BSA Concentration Determination Quiz

Protein Quantitation and Assays

• The formula to calculate dilution factor (DF) is not specified in the text.
• The wavelength of maximum absorption of the Coomassie Brilliant Blue G-250 dye when it is not yet bound to protein is 465 nm.
• The Coomassie Brilliant Blue G-250 dye is affected by different pH levels, with varying absorption spectra.
• Upon initial contact with CBB G-250 dye, the protein's conformation changes, allowing the dye to bind.
• The Bradford reagent is prepared by mixing the Coomassie Brilliant Blue G-250 dye with other reagents.
• The UV-visible spectrophotometer measures the absorbance of a sample at a specific wavelength.
• The protein-bound dye absorbs orange light strongly at a wavelength of 595 nm.
• The Beer-Lambert law states that there is a linear relationship between absorbance and concentration.
• If the absorbance of a sample is higher than the absorbance of the standard solution with the highest concentration, the sample may be too concentrated.

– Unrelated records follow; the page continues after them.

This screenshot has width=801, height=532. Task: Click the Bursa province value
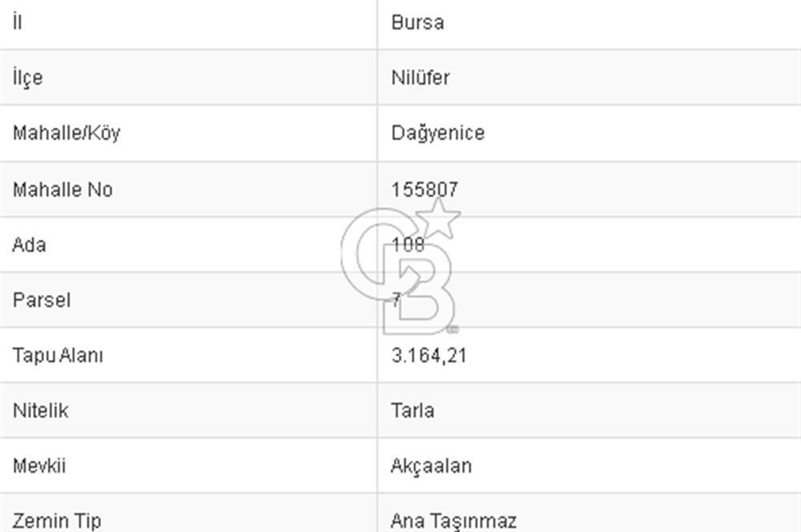tap(417, 22)
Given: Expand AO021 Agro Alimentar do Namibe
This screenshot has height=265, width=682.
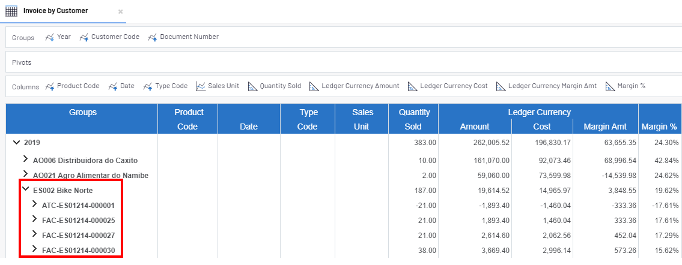Looking at the screenshot, I should (x=25, y=175).
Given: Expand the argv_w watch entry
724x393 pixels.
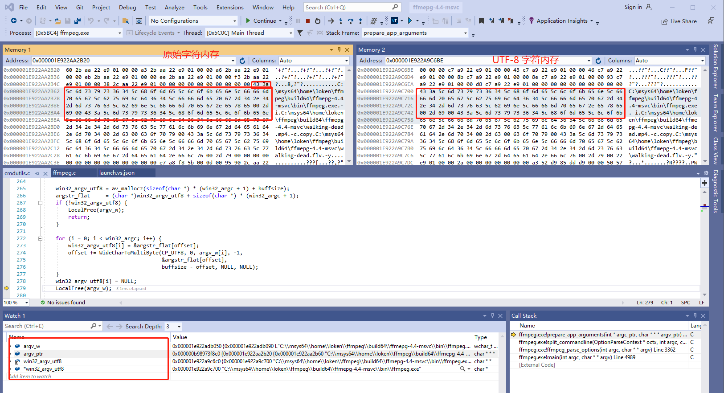Looking at the screenshot, I should (11, 346).
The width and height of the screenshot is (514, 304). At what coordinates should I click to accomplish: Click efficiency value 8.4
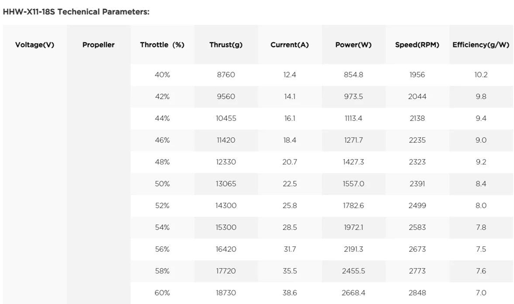pos(481,184)
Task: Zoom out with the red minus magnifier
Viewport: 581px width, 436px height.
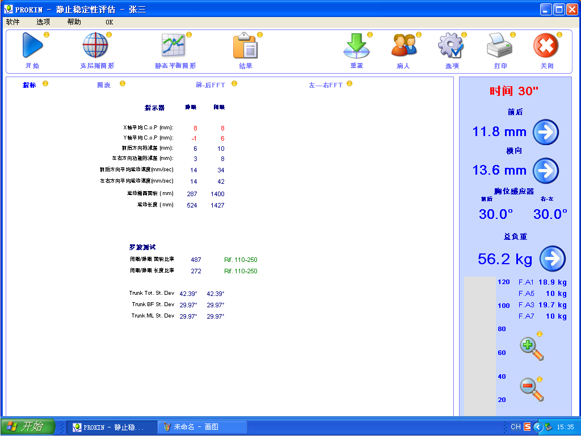Action: pos(531,390)
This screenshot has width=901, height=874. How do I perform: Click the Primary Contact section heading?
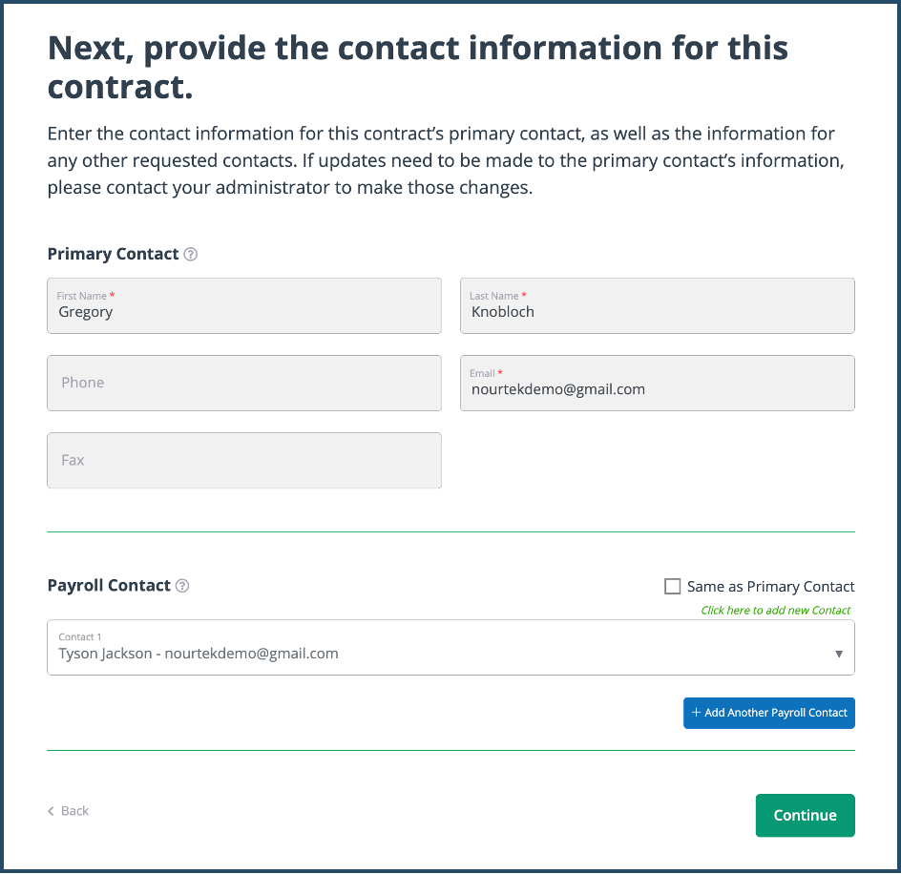[113, 254]
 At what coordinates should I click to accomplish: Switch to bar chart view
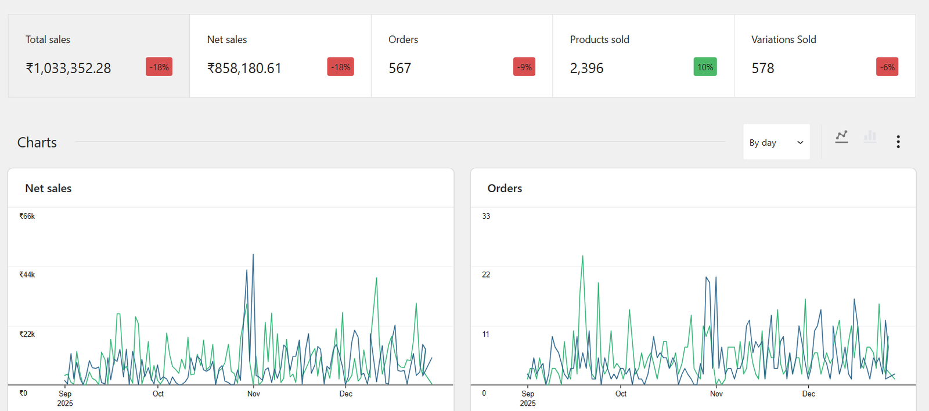(x=870, y=137)
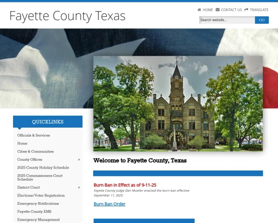Click the CONTACT US text link
This screenshot has width=278, height=223.
231,10
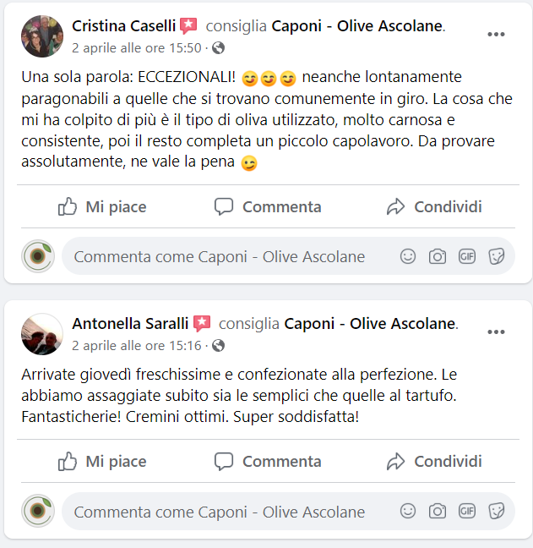Share Cristina Caselli's post via Condividi
Viewport: 533px width, 548px height.
tap(434, 206)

• Absorbance should be measured immediately after mixing the dye with the protein sample to avoid errors.
• The correlation coefficient (R or r) measures the strength of the linear relationship between variables.
• The coefficient of determination (R2 or r2) quantifies the proportion of the variance in the dependent variable that is predictable from the independent variable.
• The Biuret Assay produces a purple color.
• In Colorimetric copper-based assays, the absorbance is measured at a wavelength of 540 nm.
• The Lowry Assay primarily measures the protein content in protein samples.
• The Lowry Assay produces a blue color.
• The Lowry Assay can detect lower protein concentrations than the Biuret assay.
• The Folin-phenol reagent reacts with the copper ions in the Lowry Assay to form a chromophore.
• Homology modeling is not directly related to the Lowry Assay.
• The function of the Lowry Assay is to quantify protein concentrations in a sample.
• The best protein to use as a standard in a protein assay is a protein with a known concentration.
• Standard curves made using the same concentrations of 2 different proteins are not the same due to differences in protein structure and composition.
• The Bradford reagent should be stored in a dark place to avoid degradation.
• The incubation of protein solutions after mixing with the Bradford reagent should be done away from light to prevent photobleaching.
• In the absence of an absolute reference protein, a relative standard should be used in a protein assay.
• The purpose of using a protein standard like Bovine serum albumin (BSA) in the Lowry assay is to create a standard curve.
• The formula used to calculate the concentration (x) of a protein sample based on its absorbance (y) in the Lowry assay is y = 0.2869x – 0.0007.
• Protein samples concentrations are unknown in the Lowry assay because the assay is used to quantify protein concentrations.
• The equation y = 0.2869x – 0.0007 represents the linear relationship between absorbance and concentration in the Lowry assay.
• 2 mg/mL is equivalent to 2 ug/uL.
• 2 mg/mL is equivalent to 2000 ug/mL.
• To prepare 500 uL of 2 ug/uL BSA solution, 100 uL of BSA stock solution with a concentration of 10 ug/uL is needed.
• The formula C1V1=C2V2 represents the law of conservation of mass, used in dilution calculations.
• The final volume for a new BSA concentration is 500 uL if 2 ug/uL BSA solution is prepared using 100 uL of BSA stock solution with a concentration of 20 ug/uL.
• The protein's conformation changes upon initial contact with Coomassie Brilliant Blue G-250 dye.
• Coomassie Blue stains proteins by binding to basic amino acid residues.
• The formula to calculate dilution factor (DF) is not specified in the text.